* **ASSIGNMENT**
Within the entries below, find each line containing the word "agent" and copy it.

* **DATASET RECORDS**
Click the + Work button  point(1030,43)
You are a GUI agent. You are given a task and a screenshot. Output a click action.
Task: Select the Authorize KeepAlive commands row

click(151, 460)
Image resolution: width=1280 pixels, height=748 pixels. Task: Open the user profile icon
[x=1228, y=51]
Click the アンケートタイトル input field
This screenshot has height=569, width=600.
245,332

==

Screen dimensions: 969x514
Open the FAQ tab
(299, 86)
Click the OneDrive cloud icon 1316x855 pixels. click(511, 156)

* * *

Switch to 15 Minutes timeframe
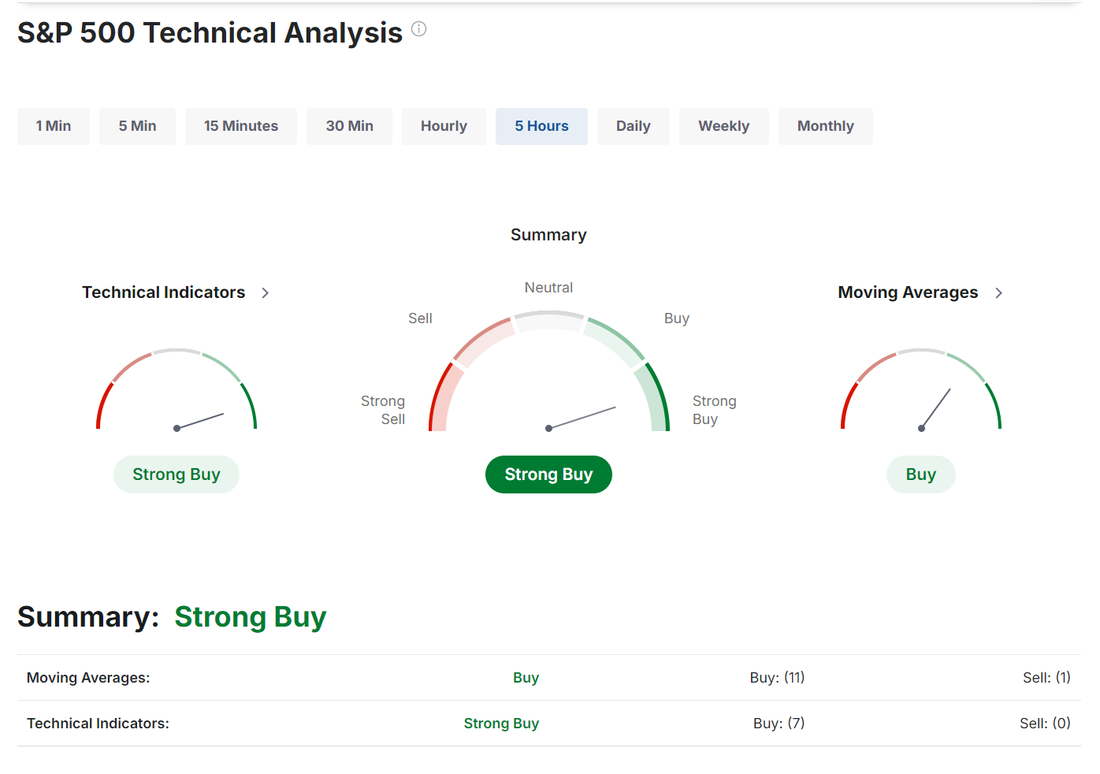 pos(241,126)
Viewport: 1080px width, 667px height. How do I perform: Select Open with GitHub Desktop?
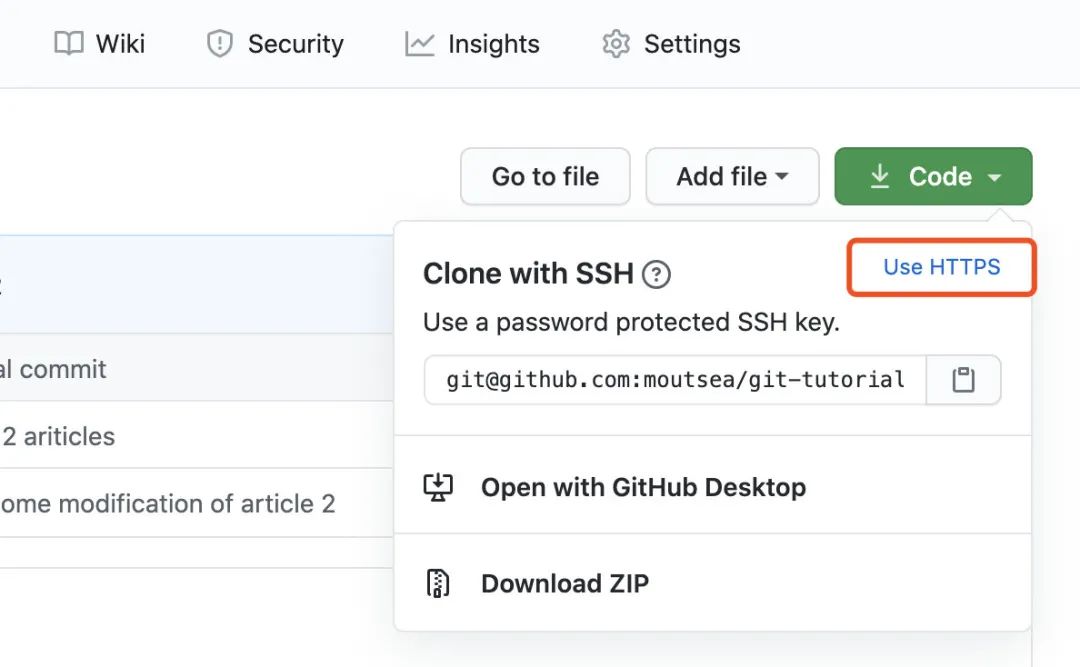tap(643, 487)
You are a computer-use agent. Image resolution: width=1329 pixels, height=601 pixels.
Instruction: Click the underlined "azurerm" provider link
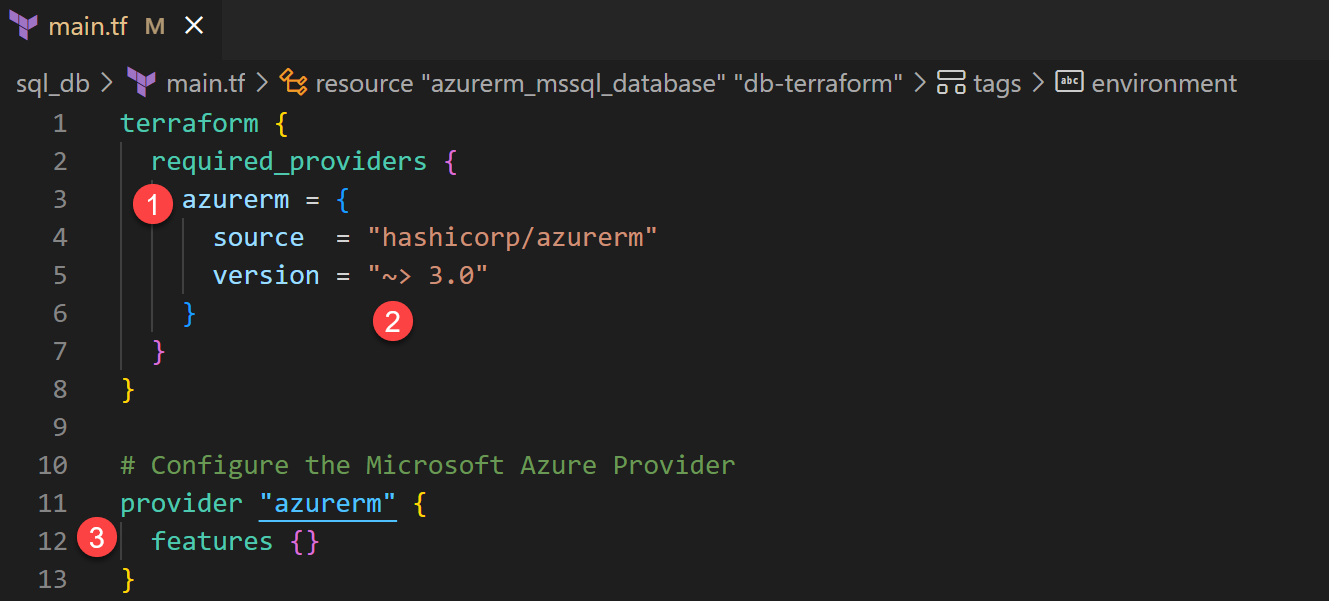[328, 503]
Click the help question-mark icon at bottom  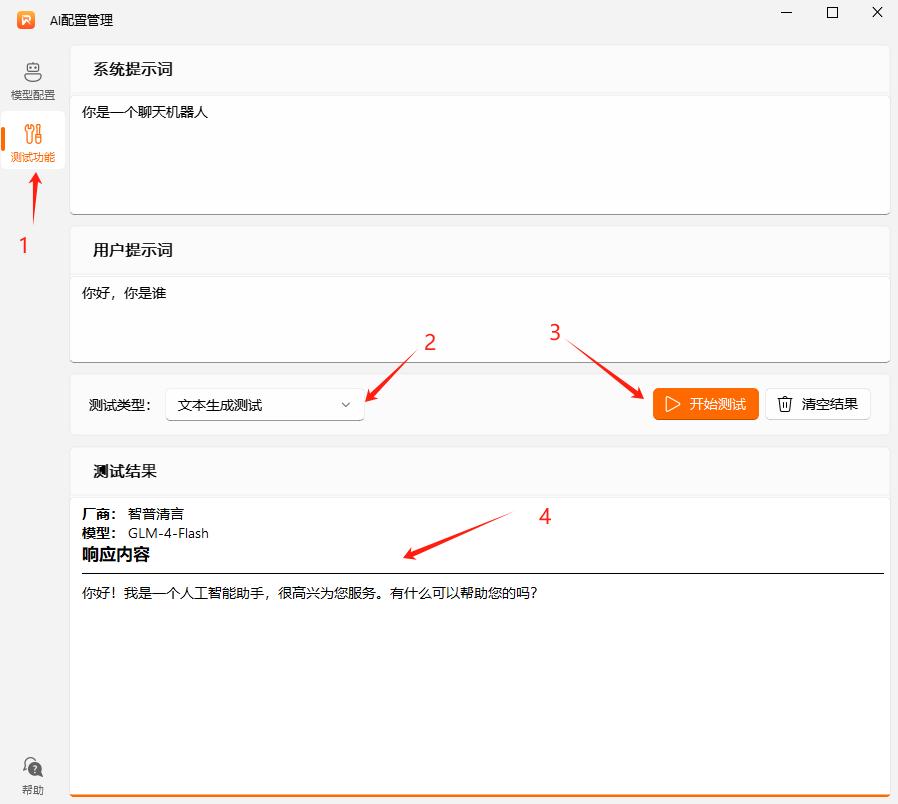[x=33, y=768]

* **SOLVED EXERCISE**
You are a GUI agent. You are given a task and a screenshot. Output a click action.
You are a computer-use agent. Image resolution: width=1329 pixels, height=601 pixels.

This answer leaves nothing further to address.